Adams remained in Europe following the war. From 1784 to 1785, he served on a diplomatic mission whose goal was to arrange treaties of commerce with several European nations. In 1785, he became the first United States minister to England. During 1784, he had been joined by his wife, whom he had not seen for five years. She was accompanied to Europe by the Adams's daughter, "Nabby." Their sons, Charles, Thomas Boylston, and John Quincy, spent these years in the United States completing their schooling.

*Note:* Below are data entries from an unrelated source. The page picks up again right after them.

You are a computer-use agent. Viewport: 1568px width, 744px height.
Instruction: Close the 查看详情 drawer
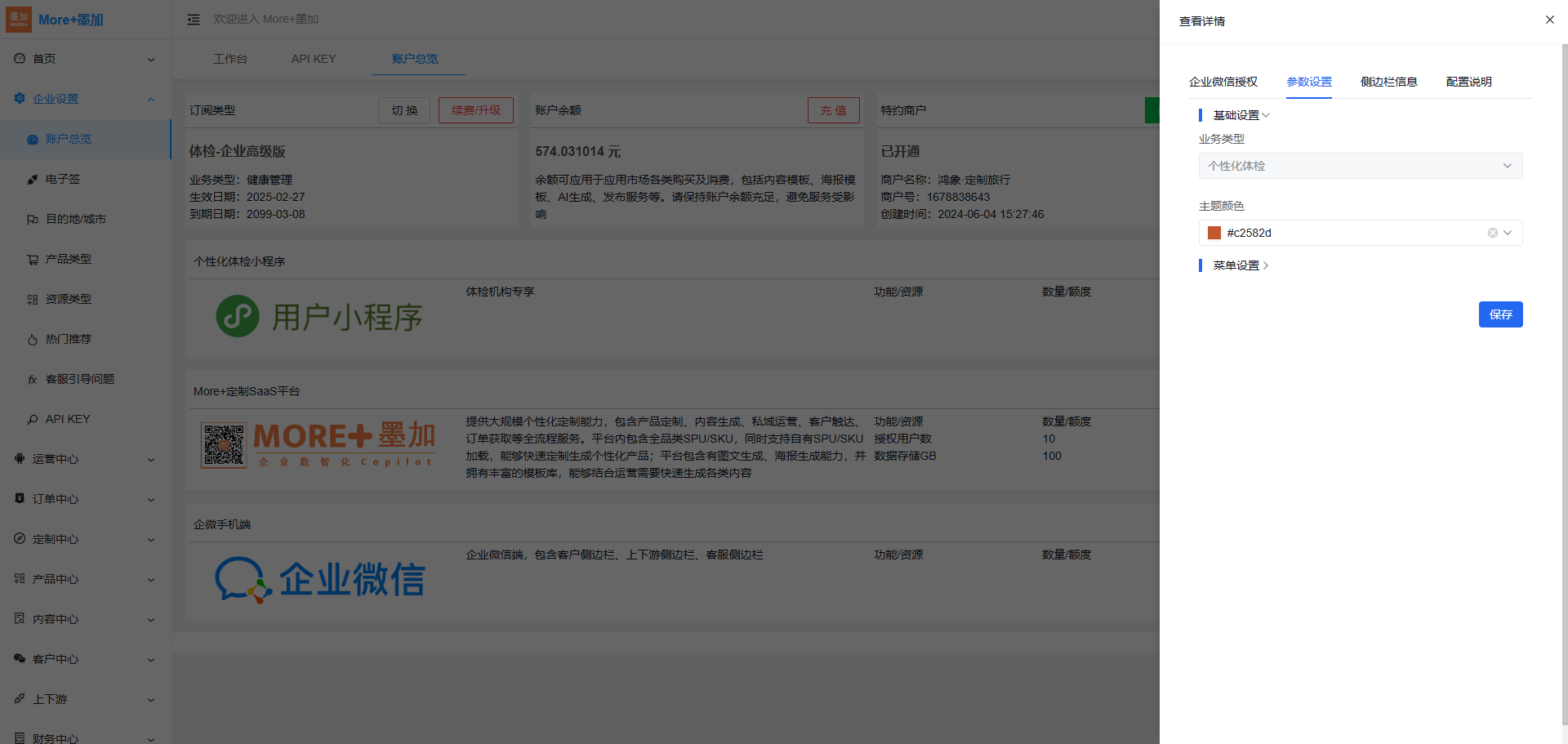[1549, 20]
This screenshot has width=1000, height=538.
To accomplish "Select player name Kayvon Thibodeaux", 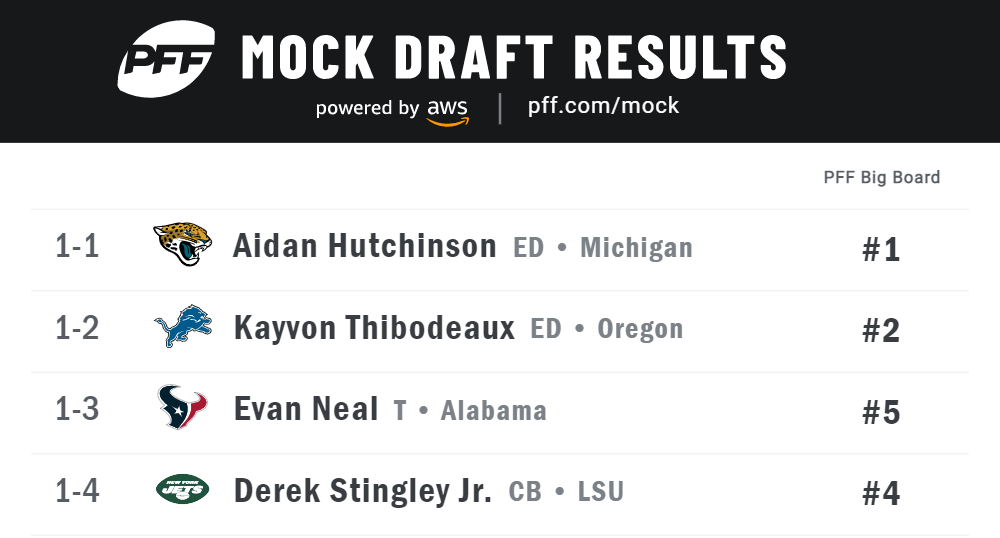I will pyautogui.click(x=374, y=328).
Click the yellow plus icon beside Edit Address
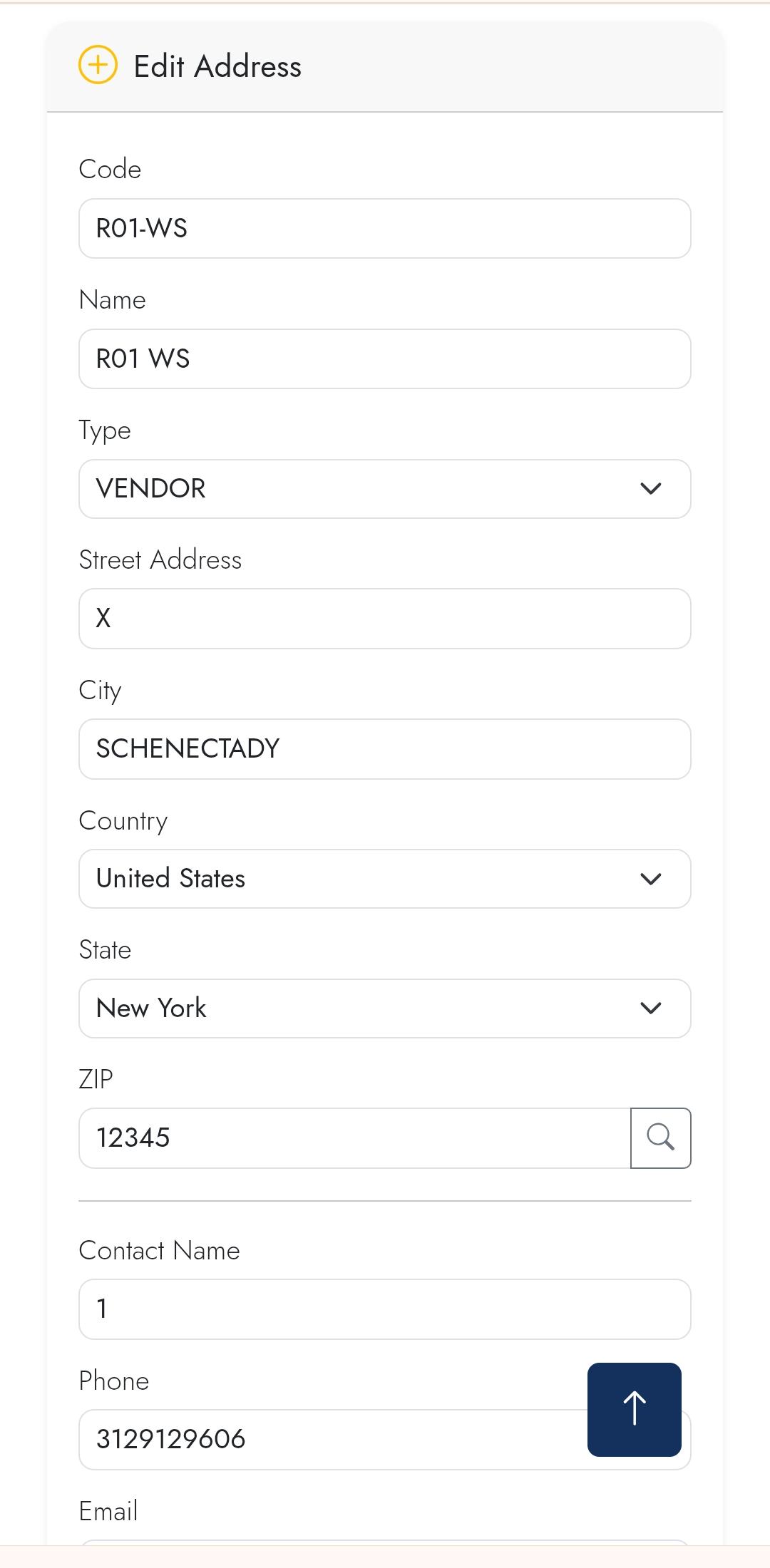The image size is (770, 1568). point(98,66)
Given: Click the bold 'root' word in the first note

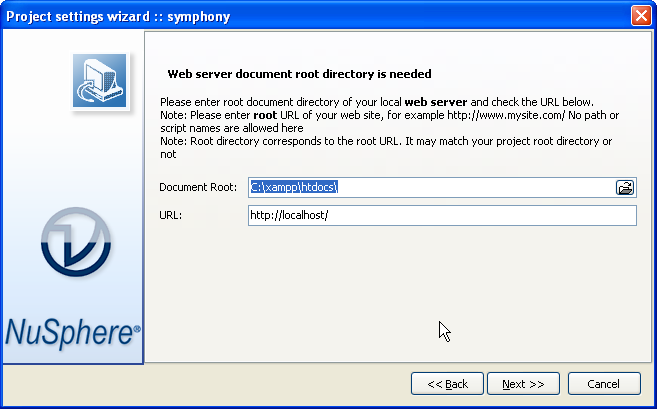Looking at the screenshot, I should click(x=265, y=115).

By the end of the American Revolution, John Adams had earned a solid reputation as a patriot who had served his country at considerable personal sacrifice. He was known as a brilliant and blunt-spoken man of independent mind. He additionally acquired a reputation for the essays he published during the 1770s and 1780s. His "Thoughts on Government" (1776) argued that the various functions of government—executive, judiciary, and legislative—must be separated in order to prevent tyranny. His Defence of the Constitutions of Government of the United States of America (1787) presented his thinking that the greatest dangers to any polity came from unbridled democracy and an unrestrained aristocracy capable of becoming an oligarchy. The antidote to these dangers was a strong executive. He spoke of this powerful executive as the "father and protector" of the nation and its ordinary citizens, for this person was the sole official with the independence to act in a disinterested manner. In 1790, he expanded on this theme in a series of essays for a Philadelphia newspaper that were ultimately known as "Discourses on Davila." Many contemporaries mistakenly believed that they advocated a hereditary monarchy for the United States.
Adams returned home from London in 1788 after a ten-year absence. He came back largely to secure an office in the new national government that had been created by the Constitution drafted by the Philadelphia Convention in 1787 and ratified the following summer. Knowing that George Washington would be the first President, Adams sought the vice presidency. He was elected to that position in 1789, receiving the second largest number of votes after Washington, who won the vote of every member of the electoral college. Adams was reelected vice president in 1792.
Heated conflict broke out early among Washington's cabinet members over the shape the new nation would take, as well as over divisive foreign policy issues. By late 1792, formal political parties had come into being. The Federalists, led by Alexander Hamilton, supported a strong central government that favored industry, banking interests, merchants, and close ties with England. Opposed to them were the Democratic-Republicans, led by Thomas Jefferson. Supported by landowners and much of the South, the Democratic-Republicans advocated limited powers for the federal government, personal liberty, and support for France. Adams was a Federalist.